When I started blogging about our birth experience I had complete forgotten about this story. Serena reminded me. I guess this was my first official protective fatherly moment. When Serena reminded me, she was like, “You were pissed… don’t you remember? You went to the nurse’s station and demanded to see the head nurse?”
Slowly it all came back to me: The Northside picture guy. I think I destroyed this guy. And I don’t feel bad about it.
First, I need to put this into context. Remember my previous post about Creep-Monkey and the incessant interruptions of our sleeping time-bliss propagated by the Northside Nurses? Well… it’s safe to say we were tired… and a bit punchy. But still. This guy had no excuse for what he did and deserved the throttling he got.

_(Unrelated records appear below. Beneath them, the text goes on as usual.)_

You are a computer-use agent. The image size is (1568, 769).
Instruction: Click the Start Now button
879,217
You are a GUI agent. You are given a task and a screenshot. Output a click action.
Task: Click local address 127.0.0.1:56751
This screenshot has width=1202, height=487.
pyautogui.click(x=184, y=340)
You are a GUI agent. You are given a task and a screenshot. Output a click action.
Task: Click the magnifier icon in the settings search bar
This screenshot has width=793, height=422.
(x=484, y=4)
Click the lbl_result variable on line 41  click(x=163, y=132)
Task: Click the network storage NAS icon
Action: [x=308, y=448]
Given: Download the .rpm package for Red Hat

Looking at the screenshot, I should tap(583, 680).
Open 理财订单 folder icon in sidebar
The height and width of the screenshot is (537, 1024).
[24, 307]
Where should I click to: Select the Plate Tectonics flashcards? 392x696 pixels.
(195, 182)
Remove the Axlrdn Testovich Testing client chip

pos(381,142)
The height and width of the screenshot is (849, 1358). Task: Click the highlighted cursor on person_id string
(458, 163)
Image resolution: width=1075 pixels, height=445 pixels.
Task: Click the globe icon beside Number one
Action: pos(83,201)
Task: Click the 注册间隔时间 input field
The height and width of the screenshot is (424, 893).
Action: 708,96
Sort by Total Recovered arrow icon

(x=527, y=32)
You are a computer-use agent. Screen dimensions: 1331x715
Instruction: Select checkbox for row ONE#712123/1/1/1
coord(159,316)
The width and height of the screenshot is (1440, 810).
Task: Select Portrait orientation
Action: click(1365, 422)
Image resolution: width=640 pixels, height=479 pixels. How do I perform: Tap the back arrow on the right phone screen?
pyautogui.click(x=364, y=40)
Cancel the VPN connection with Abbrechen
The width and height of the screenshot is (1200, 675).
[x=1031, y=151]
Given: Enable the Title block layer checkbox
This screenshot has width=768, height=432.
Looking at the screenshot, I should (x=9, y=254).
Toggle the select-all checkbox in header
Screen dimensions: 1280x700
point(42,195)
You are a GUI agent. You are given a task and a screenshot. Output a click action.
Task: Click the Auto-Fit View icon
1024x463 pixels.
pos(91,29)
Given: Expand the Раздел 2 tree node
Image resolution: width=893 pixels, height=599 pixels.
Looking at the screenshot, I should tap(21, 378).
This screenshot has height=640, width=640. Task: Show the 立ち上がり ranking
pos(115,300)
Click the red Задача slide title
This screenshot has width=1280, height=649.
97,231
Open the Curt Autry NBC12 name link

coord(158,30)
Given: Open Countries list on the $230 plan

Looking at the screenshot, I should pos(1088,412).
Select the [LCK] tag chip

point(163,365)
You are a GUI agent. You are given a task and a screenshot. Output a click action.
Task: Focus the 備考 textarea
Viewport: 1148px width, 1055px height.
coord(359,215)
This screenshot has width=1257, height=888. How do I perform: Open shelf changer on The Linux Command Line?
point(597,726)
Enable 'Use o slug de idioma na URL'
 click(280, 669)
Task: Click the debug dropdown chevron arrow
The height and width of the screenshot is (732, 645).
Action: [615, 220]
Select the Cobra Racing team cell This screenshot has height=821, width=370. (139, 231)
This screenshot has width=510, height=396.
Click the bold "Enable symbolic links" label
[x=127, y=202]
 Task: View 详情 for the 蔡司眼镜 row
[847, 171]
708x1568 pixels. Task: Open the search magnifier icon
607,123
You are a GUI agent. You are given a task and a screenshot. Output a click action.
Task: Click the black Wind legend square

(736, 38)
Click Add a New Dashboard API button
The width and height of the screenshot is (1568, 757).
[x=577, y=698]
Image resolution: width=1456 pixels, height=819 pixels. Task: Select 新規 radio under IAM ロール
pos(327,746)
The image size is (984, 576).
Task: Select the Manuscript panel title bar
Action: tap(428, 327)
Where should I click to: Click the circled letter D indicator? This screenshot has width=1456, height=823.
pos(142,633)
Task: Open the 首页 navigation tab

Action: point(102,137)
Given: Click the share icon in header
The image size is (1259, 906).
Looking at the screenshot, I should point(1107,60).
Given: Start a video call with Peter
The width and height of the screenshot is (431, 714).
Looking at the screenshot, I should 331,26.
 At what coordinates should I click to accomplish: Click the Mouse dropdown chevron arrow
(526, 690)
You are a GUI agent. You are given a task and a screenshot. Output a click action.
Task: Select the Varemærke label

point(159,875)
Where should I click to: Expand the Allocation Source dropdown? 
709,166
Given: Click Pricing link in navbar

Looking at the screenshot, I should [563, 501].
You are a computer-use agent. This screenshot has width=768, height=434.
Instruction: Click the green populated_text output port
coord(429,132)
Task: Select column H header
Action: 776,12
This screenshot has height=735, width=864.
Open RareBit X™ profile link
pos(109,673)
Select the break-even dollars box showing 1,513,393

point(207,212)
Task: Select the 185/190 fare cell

After our first sleepless night and surviving our assigned and extremely rude nighttime nurse, Serena and I requested limited interruptions for our first full day in Northside’s Post Partum wing. That afternoon, after Serena and Gray finally fell asleep… and I got hungry. So I got up, closed the door behind me, and headed down to the Hospital’s McDonald franchisee. When I returned, I found the door to our room wide open and I remember thinking, “Great, another nursing visit.” When I walked in, I found a short little man holding a camera pushing on Serena’s shoulder saying, “miss, miss… you need to wake up.”
After being reminded of this incident, I remember this event exactly how it went down… I can replay the event in my head. I arrived just as this guy was successful in his mission… Serena was just lifting her head and trying to focus her eyes. I broke into the scene, “what’s going on?”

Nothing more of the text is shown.